I know I can't dependency inject a factory into a config as they only take providers, which as I understand it are just a fully customizeable services that factories and services inherit. So I thought I'd try creating a bunch of small route providers so I didn't have to add commonly reused resolve actions as anonymous functions in variables within the config, which just gets messy after awhile.
Provider
angular.module('project.app.service', [])
.provider('UserAuthService', function () {
this.$get = ['UserResource', function (UserResource) {
return {
getUser: getUser
};
function getUser() {
return UserResource.auth().$promise;
}
}];
}),
...
Routes Including Provider Module
angular.module('project.app.route', ['project.app.service'])

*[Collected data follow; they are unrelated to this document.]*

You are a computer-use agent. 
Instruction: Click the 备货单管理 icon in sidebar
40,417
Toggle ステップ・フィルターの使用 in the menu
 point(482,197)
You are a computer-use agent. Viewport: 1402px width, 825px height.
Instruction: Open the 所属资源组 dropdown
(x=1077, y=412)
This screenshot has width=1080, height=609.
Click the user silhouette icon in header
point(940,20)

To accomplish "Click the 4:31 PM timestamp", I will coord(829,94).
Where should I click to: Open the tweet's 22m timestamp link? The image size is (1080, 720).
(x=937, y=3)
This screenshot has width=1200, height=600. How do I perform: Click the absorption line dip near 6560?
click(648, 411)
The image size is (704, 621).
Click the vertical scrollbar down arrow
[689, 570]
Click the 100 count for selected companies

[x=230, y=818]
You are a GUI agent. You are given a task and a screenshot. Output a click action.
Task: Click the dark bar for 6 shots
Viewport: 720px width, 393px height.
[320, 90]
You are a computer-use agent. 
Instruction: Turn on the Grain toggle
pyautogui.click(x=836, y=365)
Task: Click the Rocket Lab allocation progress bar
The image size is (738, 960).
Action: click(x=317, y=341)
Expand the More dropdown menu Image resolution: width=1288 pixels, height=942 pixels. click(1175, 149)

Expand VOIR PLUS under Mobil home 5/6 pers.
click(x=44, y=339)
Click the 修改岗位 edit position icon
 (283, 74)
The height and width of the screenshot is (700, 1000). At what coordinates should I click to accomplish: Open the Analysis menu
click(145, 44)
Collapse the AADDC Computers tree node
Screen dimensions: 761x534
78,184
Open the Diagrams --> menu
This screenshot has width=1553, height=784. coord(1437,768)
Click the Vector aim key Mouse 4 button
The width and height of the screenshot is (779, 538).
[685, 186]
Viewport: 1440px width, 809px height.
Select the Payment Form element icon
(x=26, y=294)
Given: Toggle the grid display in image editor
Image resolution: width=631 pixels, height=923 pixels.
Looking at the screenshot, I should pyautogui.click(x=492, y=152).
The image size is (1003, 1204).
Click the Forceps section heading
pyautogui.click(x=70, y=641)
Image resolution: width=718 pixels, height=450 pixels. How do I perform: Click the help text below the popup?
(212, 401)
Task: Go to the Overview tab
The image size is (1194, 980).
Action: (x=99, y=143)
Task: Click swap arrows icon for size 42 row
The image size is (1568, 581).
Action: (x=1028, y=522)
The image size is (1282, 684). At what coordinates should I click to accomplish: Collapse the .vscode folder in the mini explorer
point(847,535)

.config(['$stateProvider', '$urlRouterProvider', 'UserAuthServiceProvider',
function ($stateProvider, $urlRouterProvider, UserAuthServiceProvider) {
$stateProvider
...
.state('dashboard.index', {
url: "/map",
templateUrl: "templates/dashboard/map/map.html",
controller: 'MapController',
controllerAs: 'mapCtrl',
resolve: {
UserAuth: UserAuthServiceProvider.getUser()
}
})
...
});
The docs state that only the $get function can be injected, but it throws this error even though it appears like it should work:
TypeError: UserAuthService.getUser is not a function
This seems like it should work from the docs and examples, and with credit to the comments below for providing help and brainstorming the issue.
Is there a single line resolve parameter solution to make this more modular, or should I just drop anonymous functions at the top of the ui-route config, that inject a factory, and forget about this?